Week 2: Markdown in (most) flavors

Markdown, rMarkdown, GitHub flavored Markdown and Quarto

Lecture Week 2

This week’s slides can be found here


Introduction

Dear all,

Welcome to Quarto - If you already know rMarkdown, it will be a breeze. If you don’t know rMarkdown yet or if you feel that you need a refresher, please follow this Get Started guide. For all others, we have outlined a couple of relevant links and videos to get a quick grasp on reproducible academic publishing with Quarto.

All the best,

Gerko and Hanne


Preparation

Watch this video

Mine Çetinkaya-Rundel has a great video that highlights many of Quarto’s relevant features in our field.

Browse the Quarto website

The people at Posit have designed this awesome companion website that details pretty much everything Quarto.

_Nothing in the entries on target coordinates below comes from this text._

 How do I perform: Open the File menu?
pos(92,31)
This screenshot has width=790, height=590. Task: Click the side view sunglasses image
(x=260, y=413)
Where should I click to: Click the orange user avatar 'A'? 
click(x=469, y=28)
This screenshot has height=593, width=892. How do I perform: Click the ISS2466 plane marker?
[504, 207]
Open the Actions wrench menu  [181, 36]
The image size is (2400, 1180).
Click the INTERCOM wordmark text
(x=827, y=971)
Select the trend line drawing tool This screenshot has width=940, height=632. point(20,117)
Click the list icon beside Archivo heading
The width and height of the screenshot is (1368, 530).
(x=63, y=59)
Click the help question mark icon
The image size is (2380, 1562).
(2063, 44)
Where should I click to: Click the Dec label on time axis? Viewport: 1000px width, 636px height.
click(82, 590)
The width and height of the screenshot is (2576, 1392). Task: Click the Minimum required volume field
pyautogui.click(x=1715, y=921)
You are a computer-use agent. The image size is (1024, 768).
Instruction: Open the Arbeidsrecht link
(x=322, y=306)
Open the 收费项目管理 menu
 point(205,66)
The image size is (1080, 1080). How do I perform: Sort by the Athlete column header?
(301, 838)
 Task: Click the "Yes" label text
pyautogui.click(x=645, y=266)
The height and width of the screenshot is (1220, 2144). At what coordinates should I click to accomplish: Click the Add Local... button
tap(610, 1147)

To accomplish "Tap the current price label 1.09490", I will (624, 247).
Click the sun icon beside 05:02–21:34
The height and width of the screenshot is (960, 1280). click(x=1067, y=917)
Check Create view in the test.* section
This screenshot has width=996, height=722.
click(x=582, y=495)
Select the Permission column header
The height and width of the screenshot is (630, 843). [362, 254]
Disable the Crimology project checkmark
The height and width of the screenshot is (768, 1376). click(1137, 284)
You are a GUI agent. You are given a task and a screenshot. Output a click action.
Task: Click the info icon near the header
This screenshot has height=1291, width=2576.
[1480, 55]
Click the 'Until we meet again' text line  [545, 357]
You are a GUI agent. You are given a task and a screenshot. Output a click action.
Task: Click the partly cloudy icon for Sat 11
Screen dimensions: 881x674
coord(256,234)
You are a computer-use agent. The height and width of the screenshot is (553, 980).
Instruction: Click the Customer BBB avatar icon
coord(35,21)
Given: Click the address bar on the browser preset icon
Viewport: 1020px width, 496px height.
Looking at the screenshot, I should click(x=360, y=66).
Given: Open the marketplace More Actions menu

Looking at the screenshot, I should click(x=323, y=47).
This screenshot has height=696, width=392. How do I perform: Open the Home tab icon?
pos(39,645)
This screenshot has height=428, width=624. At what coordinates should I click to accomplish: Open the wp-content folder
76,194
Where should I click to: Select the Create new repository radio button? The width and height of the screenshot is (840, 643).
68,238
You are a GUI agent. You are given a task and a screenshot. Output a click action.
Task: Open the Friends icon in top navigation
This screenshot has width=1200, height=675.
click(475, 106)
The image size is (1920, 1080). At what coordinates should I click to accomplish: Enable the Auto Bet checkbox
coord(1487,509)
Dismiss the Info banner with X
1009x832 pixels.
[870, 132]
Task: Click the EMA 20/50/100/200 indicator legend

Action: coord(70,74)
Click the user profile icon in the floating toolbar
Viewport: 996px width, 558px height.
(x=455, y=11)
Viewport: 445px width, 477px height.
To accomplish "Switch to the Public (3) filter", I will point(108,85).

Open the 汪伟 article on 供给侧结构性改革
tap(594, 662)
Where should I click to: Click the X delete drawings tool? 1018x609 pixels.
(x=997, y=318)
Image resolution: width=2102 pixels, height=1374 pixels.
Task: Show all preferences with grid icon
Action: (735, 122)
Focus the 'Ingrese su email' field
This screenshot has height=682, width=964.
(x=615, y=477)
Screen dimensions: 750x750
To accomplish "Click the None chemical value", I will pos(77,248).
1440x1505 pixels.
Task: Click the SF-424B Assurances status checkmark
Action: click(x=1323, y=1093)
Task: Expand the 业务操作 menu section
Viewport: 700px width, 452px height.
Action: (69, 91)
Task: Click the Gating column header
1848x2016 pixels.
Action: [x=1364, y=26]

Have a look around and remember this source when you’re in need of some additional functionality. Much of what you can do with Quarto is detailed here.


Exercise 1

Create a quarto presentation with 3 slides and a logo

  • a title slide with at least your name and ORCID
  • a slide with your favourite equation
  • a slide with some source of information about you that (most of) your classmates do not know

Bring this presentation to the next class


Exercise 2

Create a presentation about any topic you like that consists of at least 7 slides and includes all of the following:

  • a logo
  • a centered still figure
  • an interactive table
  • a moving figure, interactive figure or movie
  • a 2-column slide
  • an aligned multi-row equation
  • a citation and reference list
  • a bibliographic reference
  • r-code, displayed but not executed
  • cached and labeled r-code (may overlap with the next requirement)
  • r-code, executed, but not displayed (e.g. a figure generation)
  • an renv reproducible enviroment

Of course this presentation may serve as the basis for presentations that you may have to create for other courses. Submit the presentation to this year’s GitHub repo.